Trade-offs. Auto-failover accepts a small data loss window — any ops the leader committed but hadn’t yet broadcast are lost. If your application cannot tolerate this, use planned handover for maintenance and reserve auto-failover for genuine crashes. To avoid split-brain, make sure only one follower has auto-failover enabled, or use a witness/quorum mechanism in front of it.

Replicated reference collections

In a sharded cluster, small reference tables can be marked as replicated so every shard holds a full copy and JOINs stay local — no cross-shard lookup. This complements logical replication’s leader/follower model; see sharding for the per-collection strategy.

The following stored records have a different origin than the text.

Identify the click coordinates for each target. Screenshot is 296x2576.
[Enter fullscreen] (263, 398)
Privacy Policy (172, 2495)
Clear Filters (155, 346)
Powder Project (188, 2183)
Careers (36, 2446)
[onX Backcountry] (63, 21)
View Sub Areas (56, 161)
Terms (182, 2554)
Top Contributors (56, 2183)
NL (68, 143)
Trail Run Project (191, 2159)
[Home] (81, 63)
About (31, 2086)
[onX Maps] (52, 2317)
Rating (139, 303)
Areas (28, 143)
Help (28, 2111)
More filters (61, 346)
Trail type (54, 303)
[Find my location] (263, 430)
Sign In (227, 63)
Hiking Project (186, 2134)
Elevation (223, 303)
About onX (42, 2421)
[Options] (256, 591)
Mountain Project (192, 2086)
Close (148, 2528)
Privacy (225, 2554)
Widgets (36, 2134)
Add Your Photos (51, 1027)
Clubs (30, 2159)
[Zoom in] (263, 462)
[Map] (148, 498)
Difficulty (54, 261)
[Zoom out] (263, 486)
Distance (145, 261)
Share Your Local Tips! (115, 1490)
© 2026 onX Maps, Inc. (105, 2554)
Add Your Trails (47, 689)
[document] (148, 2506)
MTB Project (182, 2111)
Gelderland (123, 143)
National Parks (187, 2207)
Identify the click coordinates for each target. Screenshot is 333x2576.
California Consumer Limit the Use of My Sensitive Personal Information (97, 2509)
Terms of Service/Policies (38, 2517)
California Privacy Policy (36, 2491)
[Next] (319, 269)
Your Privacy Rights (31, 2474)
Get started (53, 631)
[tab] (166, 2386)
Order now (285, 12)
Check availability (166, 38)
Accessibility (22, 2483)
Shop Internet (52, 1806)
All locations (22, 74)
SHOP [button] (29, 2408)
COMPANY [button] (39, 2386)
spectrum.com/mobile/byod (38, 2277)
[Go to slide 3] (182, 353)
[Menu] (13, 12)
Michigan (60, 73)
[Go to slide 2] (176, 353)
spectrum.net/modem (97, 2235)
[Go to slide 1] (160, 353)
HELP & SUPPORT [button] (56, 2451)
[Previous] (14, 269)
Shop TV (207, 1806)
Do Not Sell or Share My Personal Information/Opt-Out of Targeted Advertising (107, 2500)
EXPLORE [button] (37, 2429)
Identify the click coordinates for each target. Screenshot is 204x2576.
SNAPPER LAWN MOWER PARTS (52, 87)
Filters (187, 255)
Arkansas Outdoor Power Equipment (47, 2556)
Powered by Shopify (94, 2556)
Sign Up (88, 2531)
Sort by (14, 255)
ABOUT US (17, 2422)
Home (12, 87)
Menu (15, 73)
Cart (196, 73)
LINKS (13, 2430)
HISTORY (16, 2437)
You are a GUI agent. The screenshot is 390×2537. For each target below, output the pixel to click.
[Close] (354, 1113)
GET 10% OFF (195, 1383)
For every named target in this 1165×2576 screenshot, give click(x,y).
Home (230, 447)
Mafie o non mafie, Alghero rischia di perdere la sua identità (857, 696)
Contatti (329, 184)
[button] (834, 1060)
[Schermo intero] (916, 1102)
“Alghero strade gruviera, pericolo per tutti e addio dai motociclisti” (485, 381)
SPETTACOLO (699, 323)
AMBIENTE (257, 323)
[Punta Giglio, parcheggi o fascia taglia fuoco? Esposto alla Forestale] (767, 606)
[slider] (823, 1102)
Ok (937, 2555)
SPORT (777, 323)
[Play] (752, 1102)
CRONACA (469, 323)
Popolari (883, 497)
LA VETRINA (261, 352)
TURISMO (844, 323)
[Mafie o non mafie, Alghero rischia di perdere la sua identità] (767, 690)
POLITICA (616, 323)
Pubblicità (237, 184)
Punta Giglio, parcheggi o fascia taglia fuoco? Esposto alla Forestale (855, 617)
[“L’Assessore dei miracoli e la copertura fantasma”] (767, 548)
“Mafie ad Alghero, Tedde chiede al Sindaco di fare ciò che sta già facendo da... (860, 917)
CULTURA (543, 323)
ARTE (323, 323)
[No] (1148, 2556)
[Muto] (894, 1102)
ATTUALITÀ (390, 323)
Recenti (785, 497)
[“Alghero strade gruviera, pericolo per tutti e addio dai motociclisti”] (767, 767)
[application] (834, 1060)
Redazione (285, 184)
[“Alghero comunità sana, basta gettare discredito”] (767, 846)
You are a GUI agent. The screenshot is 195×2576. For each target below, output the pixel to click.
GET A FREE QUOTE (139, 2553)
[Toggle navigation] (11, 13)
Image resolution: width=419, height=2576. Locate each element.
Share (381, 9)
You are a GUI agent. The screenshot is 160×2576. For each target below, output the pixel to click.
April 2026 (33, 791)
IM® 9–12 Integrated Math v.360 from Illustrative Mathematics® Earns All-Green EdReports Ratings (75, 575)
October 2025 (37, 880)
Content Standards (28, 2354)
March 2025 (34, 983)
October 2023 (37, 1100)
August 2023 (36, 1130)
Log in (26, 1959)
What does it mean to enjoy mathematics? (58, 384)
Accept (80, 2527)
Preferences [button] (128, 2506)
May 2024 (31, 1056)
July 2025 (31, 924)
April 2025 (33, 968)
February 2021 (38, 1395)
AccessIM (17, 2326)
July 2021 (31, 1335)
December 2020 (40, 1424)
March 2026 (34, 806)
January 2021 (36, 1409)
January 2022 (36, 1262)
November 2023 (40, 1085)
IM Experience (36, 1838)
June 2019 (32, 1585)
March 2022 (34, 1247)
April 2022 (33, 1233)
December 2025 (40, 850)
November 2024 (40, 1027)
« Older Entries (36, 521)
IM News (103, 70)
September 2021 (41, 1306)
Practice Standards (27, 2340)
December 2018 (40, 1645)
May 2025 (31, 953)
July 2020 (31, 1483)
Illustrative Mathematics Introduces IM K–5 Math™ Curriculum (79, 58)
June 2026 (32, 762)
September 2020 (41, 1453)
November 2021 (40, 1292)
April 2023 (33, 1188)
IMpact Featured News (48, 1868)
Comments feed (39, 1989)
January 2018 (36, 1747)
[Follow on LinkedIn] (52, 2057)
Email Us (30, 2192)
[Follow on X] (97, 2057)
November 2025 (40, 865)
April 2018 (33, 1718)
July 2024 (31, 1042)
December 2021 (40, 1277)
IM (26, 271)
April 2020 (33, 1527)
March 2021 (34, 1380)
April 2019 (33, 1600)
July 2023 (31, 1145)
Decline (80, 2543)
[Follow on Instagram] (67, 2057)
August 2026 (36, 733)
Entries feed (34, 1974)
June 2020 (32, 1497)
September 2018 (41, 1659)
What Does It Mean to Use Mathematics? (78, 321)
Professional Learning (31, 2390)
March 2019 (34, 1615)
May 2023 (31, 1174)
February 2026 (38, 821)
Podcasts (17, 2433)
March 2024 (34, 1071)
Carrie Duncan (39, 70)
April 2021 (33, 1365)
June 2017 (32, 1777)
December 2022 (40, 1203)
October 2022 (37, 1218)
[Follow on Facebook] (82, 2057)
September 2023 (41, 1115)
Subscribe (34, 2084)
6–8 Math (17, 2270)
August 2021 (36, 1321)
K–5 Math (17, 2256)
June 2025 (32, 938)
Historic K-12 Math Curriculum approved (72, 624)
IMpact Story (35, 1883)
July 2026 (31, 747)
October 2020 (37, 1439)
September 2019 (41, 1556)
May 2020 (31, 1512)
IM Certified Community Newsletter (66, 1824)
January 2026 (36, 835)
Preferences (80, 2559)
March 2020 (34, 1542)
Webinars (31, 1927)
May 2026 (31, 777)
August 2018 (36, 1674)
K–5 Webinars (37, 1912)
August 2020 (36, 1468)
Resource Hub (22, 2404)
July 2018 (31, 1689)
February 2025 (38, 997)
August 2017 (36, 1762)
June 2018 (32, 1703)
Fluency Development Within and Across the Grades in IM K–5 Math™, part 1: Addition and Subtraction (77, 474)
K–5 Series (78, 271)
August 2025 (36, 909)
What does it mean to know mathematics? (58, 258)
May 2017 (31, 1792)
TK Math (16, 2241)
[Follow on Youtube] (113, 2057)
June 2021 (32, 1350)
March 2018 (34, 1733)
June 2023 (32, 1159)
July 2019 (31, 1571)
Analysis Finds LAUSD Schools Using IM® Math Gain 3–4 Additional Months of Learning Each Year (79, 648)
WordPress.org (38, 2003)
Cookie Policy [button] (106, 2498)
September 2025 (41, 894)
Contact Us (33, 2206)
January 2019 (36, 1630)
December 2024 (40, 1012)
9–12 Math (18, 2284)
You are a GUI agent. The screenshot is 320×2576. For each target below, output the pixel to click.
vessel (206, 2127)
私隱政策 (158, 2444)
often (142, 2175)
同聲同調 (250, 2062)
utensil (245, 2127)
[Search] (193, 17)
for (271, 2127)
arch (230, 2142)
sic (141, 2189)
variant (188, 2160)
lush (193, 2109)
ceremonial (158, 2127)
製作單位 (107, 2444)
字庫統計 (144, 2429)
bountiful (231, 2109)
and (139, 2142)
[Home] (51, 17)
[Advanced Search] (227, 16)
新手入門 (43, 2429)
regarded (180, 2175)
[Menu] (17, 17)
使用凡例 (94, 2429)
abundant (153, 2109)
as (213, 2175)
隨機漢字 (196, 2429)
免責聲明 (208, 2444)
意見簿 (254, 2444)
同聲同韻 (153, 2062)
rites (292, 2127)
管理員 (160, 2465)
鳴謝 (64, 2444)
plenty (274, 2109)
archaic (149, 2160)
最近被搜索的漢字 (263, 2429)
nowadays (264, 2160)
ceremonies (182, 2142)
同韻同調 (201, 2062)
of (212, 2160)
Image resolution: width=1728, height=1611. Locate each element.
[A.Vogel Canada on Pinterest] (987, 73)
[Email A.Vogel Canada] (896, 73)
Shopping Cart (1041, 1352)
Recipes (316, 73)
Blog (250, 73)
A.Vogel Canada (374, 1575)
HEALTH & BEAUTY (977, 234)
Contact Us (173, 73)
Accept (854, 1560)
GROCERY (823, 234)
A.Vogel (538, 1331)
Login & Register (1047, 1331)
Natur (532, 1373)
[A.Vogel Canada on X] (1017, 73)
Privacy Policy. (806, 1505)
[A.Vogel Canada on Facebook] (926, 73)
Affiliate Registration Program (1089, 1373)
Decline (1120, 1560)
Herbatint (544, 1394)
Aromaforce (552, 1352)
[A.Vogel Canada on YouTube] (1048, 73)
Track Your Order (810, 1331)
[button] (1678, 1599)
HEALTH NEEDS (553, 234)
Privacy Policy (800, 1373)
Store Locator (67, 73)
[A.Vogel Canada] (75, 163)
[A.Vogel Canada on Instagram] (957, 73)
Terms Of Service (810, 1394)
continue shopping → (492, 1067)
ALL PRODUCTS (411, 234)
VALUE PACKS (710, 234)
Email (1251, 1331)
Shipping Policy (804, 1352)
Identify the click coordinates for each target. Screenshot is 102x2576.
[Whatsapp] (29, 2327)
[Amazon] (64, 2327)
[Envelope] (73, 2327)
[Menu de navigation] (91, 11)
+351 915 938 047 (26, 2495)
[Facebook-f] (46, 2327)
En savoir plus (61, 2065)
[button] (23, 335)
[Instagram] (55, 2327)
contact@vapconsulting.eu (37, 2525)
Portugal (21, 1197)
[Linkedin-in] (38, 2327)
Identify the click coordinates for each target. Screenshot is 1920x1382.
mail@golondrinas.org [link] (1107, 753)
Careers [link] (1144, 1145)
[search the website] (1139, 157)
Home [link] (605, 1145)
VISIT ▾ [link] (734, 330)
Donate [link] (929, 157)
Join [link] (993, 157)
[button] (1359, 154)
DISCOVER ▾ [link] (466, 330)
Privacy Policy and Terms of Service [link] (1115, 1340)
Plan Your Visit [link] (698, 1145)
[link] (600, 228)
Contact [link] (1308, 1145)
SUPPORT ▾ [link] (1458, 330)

Caveats and current limits

  • Auto-failover has a small data-loss window. Ops the leader committed but hadn’t yet broadcast when it died are lost. Planned handover avoids this — use it for maintenance.
  • No built-in split-brain protection. Auto-failover has no witness/quorum — enable it on one follower only, or front it with your own fencing mechanism. Planned handover prevents split-brain by design (the old leader is read-only before the new one is promoted).
  • No multi-master. Writes go to the leader only. You cannot write to two nodes simultaneously.
  • Ring-buffered catchup. The leader keeps the last 10,000 ops for reconnecting followers. A follower that’s been offline longer than that needs a fresh snapshot (manual file copy) to catch up.
  • Client-side failover. DocumentForge doesn’t include a client-side load balancer or discovery service. Your application needs to know which host is the current leader — typically via a config flip after promotion, DNS, or a small service-discovery layer in front.